The goal of making a large, publicly available training corpus for ASR is incredibly admirable, but this approach is problematic. People speak entirely differently when reading from a script. Models trained on read speech (like LibriSpeech) generally don't perform well on spontaneous speech test sets (like Switchboard). Transcribing speech that was read from a script isn't a particularly interesting problem.
This effort would be more interesting if it could collect speech data in a more specific domain, like web search queries.
I have many general English speech recognition models for wav2letter trained on ~3000 hours of non-switchboard audio including 1k from Common Voice, and on several datasets I have collected or found myself.
Common Voice has optional fields for age and accent in the dataset, but I don't use them. I just toss everything into a single bin.
I've had users with many accents (including e.g. thick UK, India, Germany), report that my 3k hour model including Common Voice performed significantly better for their accent than a librispeech-only model, and also much better than the older macOS speech recognition English models. (And how a model feels for a user in the real world is something you can't really get by just testing against switchboard)
I can't afford switchboard, so I'm very glad that datasets like Common Voice, librispeech, and TED-LIUM exist.

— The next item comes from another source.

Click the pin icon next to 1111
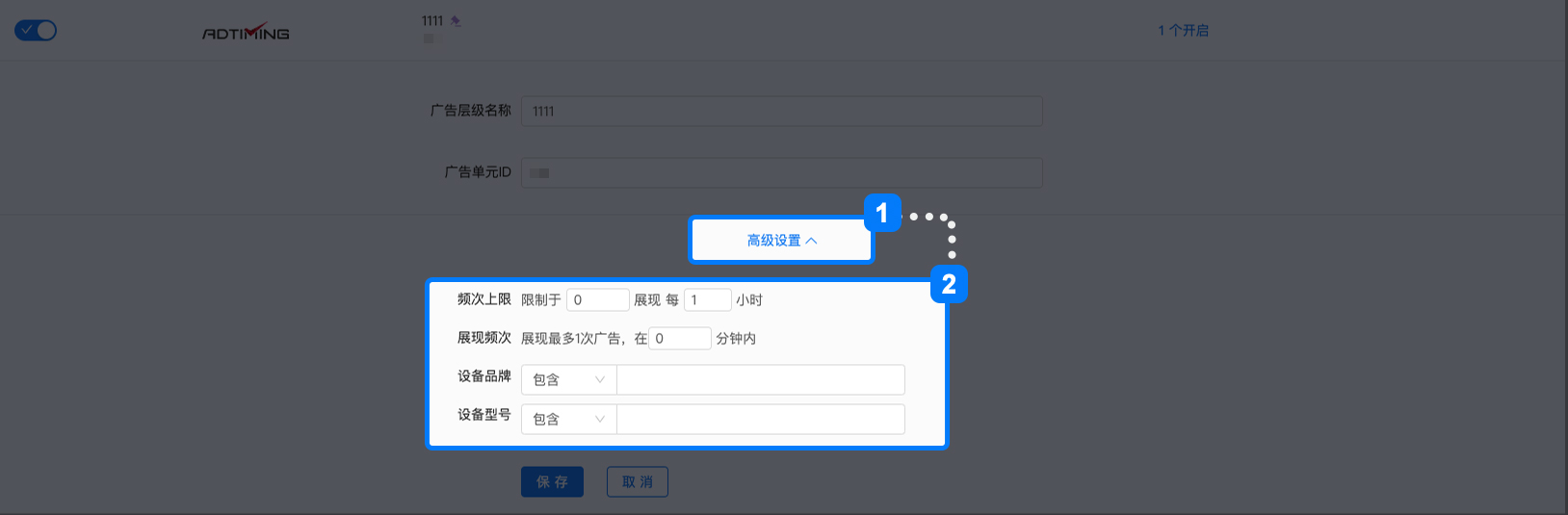Image resolution: width=1568 pixels, height=515 pixels. click(x=456, y=20)
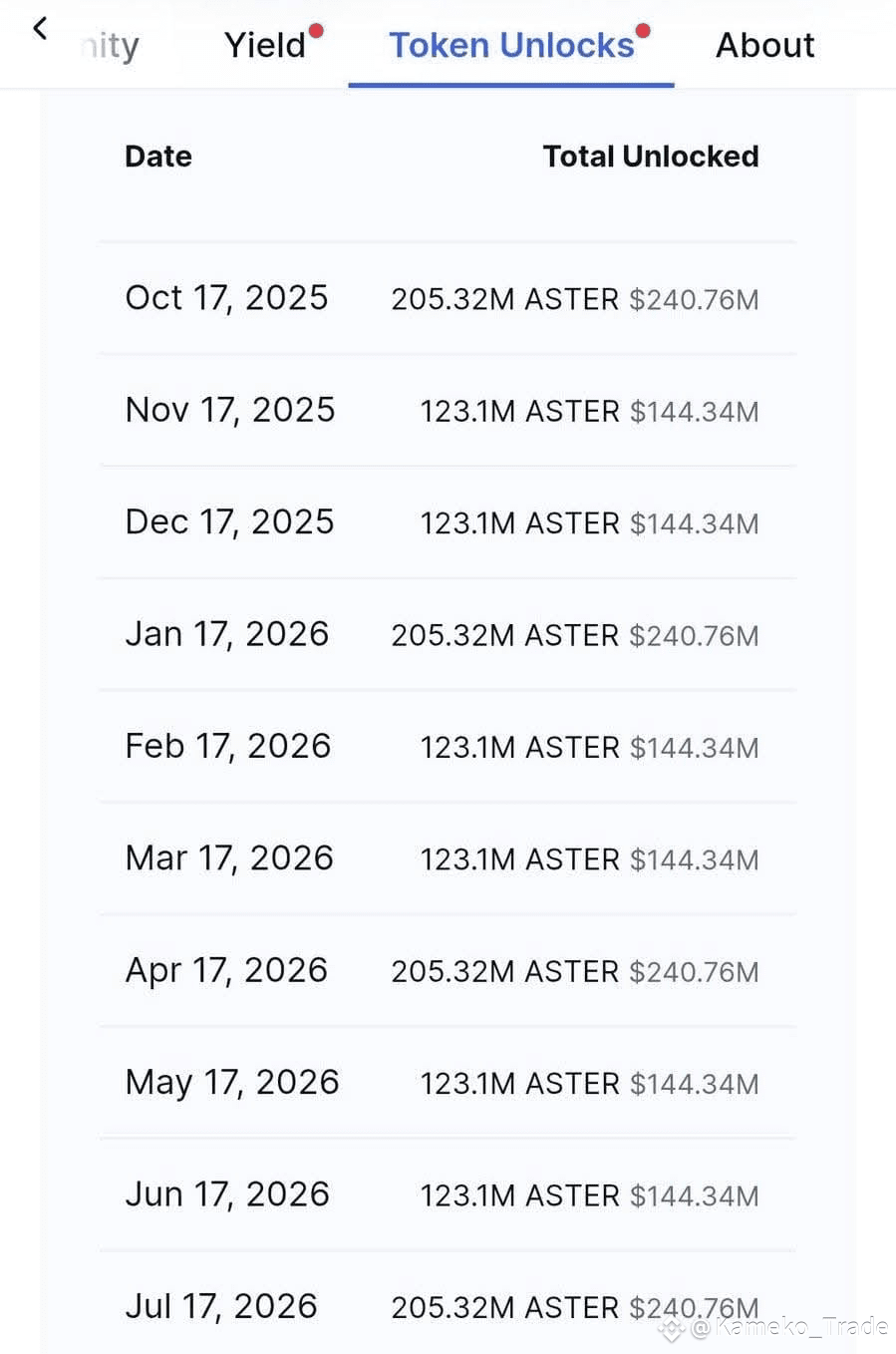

I hope at some point I can get the model running in a website, it really does feel pretty good to use.
For Talon we developed a custom speech collection site, that has a lot of prompts we control: https://speech.talonvoice.com - I tried it out with the TIMIT prompt list initially, but right now I'm recording dense command-like speech, which I've found some of my more experienced users are able to say naturally/quickly, not like they're reading from a prompt.

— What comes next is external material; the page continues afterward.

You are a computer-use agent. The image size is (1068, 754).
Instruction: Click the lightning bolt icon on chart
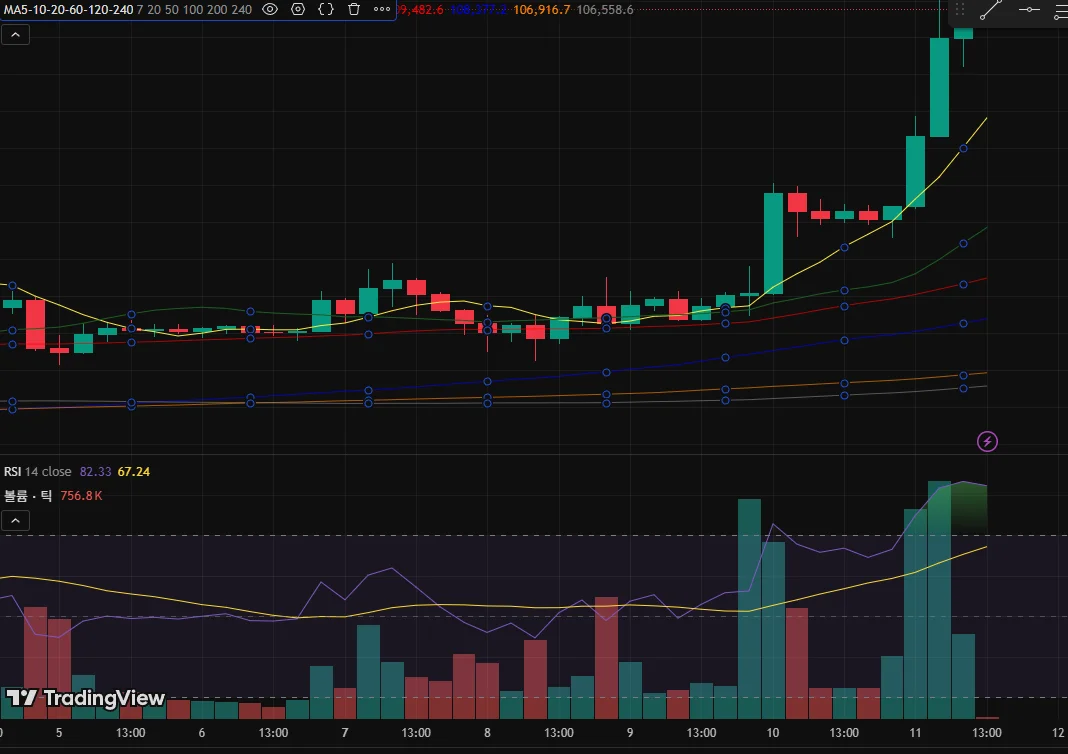pyautogui.click(x=987, y=441)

I don't have a separate verification process, because I've had a lot of success with a process that automatically prunes inputs that "obviously make the model much worse". The site is basically designed to record as fast as possible, with keyboard shortcuts to go to the next item and start/stop recording so you can almost record nonstop, which ends up being slightly less forced than just reading one sentence.
The site is pretty reusable, I previously used it at noise.talonvoice.com to record "noise recognition" samples. Here's the source of the current speech site, if someone wants to spin up a common-voice-lite for a specific domain it's pretty easy (just need to run a python app somewhere): https://github.com/talonvoice/noise/tree/speech-dataset
I'm also using test sets to measure my models, including test sets from datasets I'm not training on. But I called it out because the real-world difference is _significant_ for this task, users with heavy accents previously couldn't say most mid-sized sentences without having to try again and "americanize" their voice for at least one of the words. With Common Voice mixed in, that wasn't the case.
As the name implies, LibriTTS is meant for people (researchers, really) to develop text-to-speech (TTS) systems.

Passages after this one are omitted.